Retirement Plans and Post-Retirement Benefit Plans
The Company maintains certain retirement benefit plans for substantially all domestic full-time employees
and supplemental retirement benefit plans for certain selected directors and officers of the Company and its
subsidiaries. Employees in foreign subsidiaries participate to varying degrees in local pension plans, which,
in the aggregate, are not significant. The qualified pension plan is a non-contributory, funded defined benefit
plan, while the non-qualified supplemental retirement benefit plans are unfunded, defined benefit plans. The
Company’s current funding policy for its qualified pension plan is to contribute annually an amount in excess of
the contributions required by regulatory authorities to meet minimum funding requirements, as determined by
its actuaries to be effective in increasing the funding ratios and reducing the volatility of future contributions.
The Company has certain deferred compensation arrangements which allow or allowed in prior years its
directors, officers and selected key management personnel to forego the receipt of earned compensation for
specified periods of time. The Company may also, from time to time, make discretionary annual contributions
into the Director Deferral Plan on behalf of its outside directors. These plans are unfunded. The Company
utilizes a rabbi trust to hold assets set aside to pay the respective liabilities of these plans. For further disclosures
regarding the Company’s pension and deferred compensation plans, see the Note entitled “Employee Benefit
Plans” of the Notes to Consolidated Financial Statements in Item 8 hereof.
The Company maintains a post-retirement healthcare plan for retirees whose sum of age and years of service
equal at least 75 at retirement. The plan continues coverage from early retirement date until the earlier date of eligibility
for Medicare or any other employers medical plan. The Company requires that the retiree pay the estimated full cost
of the coverage. The Company also provides a $5,000 post-retirement mortality benefit to a small number of retirees
under a prior plan.

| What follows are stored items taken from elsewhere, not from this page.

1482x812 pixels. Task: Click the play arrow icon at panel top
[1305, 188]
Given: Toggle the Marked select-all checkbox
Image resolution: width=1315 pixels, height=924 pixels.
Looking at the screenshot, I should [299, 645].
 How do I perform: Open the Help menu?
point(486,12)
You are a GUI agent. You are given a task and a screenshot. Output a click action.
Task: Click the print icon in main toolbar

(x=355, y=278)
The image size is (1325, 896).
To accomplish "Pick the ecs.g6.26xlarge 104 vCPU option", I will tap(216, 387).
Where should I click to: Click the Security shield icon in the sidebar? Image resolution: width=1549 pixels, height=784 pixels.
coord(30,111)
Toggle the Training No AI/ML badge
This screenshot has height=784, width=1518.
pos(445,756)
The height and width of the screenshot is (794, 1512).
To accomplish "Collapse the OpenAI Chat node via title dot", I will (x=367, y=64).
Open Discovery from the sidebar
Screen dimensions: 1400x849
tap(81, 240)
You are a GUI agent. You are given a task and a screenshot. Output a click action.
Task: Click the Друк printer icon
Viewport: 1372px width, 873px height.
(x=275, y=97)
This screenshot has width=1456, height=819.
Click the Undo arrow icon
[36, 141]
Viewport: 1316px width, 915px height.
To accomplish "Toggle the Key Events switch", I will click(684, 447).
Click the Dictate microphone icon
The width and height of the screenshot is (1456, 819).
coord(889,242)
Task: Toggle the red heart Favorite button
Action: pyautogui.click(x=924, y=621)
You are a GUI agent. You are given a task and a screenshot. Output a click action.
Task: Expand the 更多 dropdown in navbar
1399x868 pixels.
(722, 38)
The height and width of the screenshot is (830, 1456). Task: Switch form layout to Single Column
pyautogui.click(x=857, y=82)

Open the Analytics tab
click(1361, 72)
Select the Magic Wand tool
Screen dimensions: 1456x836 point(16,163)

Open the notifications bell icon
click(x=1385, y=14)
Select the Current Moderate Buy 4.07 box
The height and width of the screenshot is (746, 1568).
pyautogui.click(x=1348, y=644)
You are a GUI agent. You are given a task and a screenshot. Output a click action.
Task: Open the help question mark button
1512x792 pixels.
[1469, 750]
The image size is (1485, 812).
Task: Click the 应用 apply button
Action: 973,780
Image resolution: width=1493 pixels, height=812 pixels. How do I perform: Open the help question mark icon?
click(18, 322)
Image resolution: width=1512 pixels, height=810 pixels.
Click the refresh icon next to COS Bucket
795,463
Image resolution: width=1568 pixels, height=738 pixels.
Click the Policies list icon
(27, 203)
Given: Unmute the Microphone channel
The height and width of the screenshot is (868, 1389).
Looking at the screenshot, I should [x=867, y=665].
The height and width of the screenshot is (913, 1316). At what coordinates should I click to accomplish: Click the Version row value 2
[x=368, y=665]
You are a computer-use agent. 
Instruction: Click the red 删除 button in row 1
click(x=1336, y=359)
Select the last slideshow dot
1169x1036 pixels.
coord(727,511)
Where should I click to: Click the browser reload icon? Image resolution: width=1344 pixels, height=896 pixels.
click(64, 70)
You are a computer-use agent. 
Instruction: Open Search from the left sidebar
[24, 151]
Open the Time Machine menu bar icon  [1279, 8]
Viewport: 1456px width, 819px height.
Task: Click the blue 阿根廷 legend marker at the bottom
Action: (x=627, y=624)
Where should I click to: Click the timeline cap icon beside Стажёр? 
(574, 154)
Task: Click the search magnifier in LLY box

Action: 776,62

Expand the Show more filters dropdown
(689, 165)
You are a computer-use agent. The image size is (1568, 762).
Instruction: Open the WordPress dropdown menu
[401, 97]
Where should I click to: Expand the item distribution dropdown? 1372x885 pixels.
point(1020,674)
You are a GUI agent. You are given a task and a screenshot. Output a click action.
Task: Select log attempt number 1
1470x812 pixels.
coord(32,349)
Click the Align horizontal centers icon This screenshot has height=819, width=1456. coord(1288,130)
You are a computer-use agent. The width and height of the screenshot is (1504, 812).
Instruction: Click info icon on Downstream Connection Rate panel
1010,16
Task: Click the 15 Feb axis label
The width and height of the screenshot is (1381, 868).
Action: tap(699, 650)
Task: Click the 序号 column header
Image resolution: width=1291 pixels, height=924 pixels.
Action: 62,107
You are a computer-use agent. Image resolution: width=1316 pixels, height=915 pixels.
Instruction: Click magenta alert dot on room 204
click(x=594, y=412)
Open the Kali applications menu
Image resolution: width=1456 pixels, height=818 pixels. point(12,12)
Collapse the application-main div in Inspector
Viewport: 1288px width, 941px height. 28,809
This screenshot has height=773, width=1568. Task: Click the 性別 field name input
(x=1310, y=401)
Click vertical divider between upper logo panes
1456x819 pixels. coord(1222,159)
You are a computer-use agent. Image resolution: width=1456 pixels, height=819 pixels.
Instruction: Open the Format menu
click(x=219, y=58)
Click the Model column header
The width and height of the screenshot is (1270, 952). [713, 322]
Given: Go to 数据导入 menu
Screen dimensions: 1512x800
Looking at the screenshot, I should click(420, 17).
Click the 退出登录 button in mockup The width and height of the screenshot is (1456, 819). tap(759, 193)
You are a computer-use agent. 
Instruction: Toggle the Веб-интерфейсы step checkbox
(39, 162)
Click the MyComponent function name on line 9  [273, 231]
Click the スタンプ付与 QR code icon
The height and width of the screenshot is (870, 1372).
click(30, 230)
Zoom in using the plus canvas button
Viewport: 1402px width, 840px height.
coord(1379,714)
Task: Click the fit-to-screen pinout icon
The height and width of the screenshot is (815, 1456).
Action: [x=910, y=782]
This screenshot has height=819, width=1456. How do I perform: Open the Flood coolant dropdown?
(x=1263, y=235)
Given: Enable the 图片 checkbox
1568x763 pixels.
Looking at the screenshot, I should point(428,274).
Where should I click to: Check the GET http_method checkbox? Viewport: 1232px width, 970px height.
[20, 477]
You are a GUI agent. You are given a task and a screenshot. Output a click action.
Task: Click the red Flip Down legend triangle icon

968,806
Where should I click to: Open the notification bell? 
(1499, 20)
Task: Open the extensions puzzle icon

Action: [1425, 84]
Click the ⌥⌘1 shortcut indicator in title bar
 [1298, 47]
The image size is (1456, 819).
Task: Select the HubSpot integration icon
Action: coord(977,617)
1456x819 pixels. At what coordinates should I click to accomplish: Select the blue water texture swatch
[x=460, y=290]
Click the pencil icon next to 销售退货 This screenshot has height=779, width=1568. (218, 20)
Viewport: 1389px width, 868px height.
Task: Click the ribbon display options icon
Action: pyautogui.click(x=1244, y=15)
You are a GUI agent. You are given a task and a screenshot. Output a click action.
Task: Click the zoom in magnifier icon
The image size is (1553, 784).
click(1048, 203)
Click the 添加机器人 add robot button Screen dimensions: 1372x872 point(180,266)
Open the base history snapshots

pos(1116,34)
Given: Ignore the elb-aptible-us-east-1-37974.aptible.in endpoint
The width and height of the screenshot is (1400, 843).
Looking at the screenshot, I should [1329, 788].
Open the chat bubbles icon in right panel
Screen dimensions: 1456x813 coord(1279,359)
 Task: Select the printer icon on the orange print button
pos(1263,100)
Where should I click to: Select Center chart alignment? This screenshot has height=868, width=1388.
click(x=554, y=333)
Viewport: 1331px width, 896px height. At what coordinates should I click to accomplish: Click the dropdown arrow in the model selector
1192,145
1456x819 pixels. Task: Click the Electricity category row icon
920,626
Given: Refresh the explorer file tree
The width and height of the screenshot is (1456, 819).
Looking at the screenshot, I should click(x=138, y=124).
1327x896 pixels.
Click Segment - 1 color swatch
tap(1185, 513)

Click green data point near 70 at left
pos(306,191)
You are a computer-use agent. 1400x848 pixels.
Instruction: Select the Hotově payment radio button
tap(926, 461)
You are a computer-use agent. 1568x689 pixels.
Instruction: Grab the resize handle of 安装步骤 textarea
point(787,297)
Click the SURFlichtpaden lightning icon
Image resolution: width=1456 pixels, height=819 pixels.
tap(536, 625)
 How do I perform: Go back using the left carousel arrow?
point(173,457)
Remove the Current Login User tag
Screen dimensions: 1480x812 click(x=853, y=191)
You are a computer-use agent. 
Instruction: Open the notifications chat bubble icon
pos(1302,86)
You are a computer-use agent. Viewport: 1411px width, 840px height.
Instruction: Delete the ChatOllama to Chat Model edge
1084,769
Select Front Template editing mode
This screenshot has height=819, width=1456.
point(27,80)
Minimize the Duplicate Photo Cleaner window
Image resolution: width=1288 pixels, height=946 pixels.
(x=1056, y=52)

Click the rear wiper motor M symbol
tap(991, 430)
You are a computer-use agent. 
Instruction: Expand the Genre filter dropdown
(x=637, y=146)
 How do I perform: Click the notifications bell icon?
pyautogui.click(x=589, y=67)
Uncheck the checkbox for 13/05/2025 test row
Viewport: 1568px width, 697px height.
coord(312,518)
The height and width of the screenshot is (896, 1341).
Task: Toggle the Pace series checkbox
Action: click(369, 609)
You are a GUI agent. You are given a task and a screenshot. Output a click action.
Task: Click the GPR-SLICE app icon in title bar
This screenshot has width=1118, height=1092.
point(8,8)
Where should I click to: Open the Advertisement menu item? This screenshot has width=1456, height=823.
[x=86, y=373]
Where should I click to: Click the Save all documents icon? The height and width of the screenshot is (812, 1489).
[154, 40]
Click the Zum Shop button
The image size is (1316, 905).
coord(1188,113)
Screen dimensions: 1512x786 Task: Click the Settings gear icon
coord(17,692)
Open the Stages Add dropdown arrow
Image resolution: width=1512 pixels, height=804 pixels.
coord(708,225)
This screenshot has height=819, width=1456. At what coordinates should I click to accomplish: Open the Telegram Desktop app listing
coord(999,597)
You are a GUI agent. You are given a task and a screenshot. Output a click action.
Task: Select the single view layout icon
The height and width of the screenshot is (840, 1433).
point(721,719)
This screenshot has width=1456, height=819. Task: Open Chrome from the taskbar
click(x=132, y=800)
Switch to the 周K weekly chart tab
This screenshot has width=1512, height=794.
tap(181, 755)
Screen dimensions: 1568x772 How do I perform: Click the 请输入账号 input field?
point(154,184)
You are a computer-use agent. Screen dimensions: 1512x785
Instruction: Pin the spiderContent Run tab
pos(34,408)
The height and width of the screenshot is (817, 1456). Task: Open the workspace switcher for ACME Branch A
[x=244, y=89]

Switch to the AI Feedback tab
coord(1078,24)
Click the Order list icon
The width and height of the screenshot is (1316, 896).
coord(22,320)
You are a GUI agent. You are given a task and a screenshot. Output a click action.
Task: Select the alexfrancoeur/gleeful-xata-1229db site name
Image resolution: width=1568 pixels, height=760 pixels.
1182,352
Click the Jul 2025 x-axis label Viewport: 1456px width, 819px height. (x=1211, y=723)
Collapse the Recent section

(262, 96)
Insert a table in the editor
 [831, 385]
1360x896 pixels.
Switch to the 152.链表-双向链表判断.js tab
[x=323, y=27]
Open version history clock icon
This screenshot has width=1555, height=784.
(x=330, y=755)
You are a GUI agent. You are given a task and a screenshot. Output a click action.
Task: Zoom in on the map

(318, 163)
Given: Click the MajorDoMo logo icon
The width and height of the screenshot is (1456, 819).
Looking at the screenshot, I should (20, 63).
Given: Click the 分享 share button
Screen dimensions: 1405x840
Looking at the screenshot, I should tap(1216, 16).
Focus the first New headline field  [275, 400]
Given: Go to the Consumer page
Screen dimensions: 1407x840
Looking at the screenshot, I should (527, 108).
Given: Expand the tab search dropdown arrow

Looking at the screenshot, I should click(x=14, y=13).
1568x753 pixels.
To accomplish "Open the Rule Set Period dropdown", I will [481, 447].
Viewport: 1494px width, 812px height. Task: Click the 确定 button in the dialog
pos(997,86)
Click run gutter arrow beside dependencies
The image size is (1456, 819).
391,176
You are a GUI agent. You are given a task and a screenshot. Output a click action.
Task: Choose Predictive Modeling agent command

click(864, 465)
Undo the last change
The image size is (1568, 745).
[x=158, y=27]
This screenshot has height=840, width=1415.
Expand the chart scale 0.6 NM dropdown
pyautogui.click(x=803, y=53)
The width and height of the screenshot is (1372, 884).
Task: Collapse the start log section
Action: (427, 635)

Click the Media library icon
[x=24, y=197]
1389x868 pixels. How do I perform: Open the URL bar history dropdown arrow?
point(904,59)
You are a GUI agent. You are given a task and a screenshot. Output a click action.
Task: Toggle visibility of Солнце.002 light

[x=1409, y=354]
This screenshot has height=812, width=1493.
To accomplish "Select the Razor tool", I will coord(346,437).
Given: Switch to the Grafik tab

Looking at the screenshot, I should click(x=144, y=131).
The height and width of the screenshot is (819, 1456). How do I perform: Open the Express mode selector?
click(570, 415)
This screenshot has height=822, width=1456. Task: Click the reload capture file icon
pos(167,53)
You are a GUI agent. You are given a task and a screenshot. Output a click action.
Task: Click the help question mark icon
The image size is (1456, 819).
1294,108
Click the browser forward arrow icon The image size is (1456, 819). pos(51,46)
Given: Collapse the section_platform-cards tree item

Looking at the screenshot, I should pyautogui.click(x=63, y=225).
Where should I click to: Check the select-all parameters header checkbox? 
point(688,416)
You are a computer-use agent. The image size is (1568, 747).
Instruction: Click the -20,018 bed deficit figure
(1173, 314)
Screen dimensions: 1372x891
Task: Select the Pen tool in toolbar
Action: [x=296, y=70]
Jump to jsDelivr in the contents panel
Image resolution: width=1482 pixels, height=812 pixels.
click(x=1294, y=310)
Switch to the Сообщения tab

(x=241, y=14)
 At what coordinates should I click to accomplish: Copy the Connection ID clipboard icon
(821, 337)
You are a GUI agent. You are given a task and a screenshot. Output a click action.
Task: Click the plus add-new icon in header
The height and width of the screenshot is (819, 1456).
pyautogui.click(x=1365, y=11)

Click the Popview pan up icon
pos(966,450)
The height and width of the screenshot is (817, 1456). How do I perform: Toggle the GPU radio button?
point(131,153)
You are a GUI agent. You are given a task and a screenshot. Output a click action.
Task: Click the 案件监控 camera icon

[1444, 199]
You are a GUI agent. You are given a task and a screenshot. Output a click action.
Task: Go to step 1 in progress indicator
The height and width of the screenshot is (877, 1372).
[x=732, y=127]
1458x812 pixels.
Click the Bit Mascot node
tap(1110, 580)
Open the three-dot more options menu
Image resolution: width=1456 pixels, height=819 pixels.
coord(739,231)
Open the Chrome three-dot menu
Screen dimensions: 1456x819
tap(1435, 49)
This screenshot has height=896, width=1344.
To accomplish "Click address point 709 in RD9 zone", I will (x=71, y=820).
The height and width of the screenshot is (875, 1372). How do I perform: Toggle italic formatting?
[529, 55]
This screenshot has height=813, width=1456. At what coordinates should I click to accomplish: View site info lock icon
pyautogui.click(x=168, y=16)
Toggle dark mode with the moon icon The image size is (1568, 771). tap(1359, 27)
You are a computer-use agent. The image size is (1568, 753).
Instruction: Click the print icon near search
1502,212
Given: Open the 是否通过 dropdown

The obligations and expenses associated with each of these benefit plans are not material.
The determination of the Company’s obligation and expense for pension, deferred compensation and
other post-retirement benefits is dependent on certain assumptions selected by management and used by the
Company and its actuaries in calculating such amounts. The more significant of those assumptions applicable to
the qualified pension plan include the discount rate, the expected long-term rate of return on plan assets, the rates
of increase in future compensation and the rates of future employee turnover. Those assumptions also apply to
determinations of the obligations and expense of the following plans, except as noted: (1) supplemental pension
no funded assets to be measured, and (2) deferred compensation arrangement and post-retirement mortality
benefit – no funded assets to be measured and no dependency on future rates of compensation or turnover.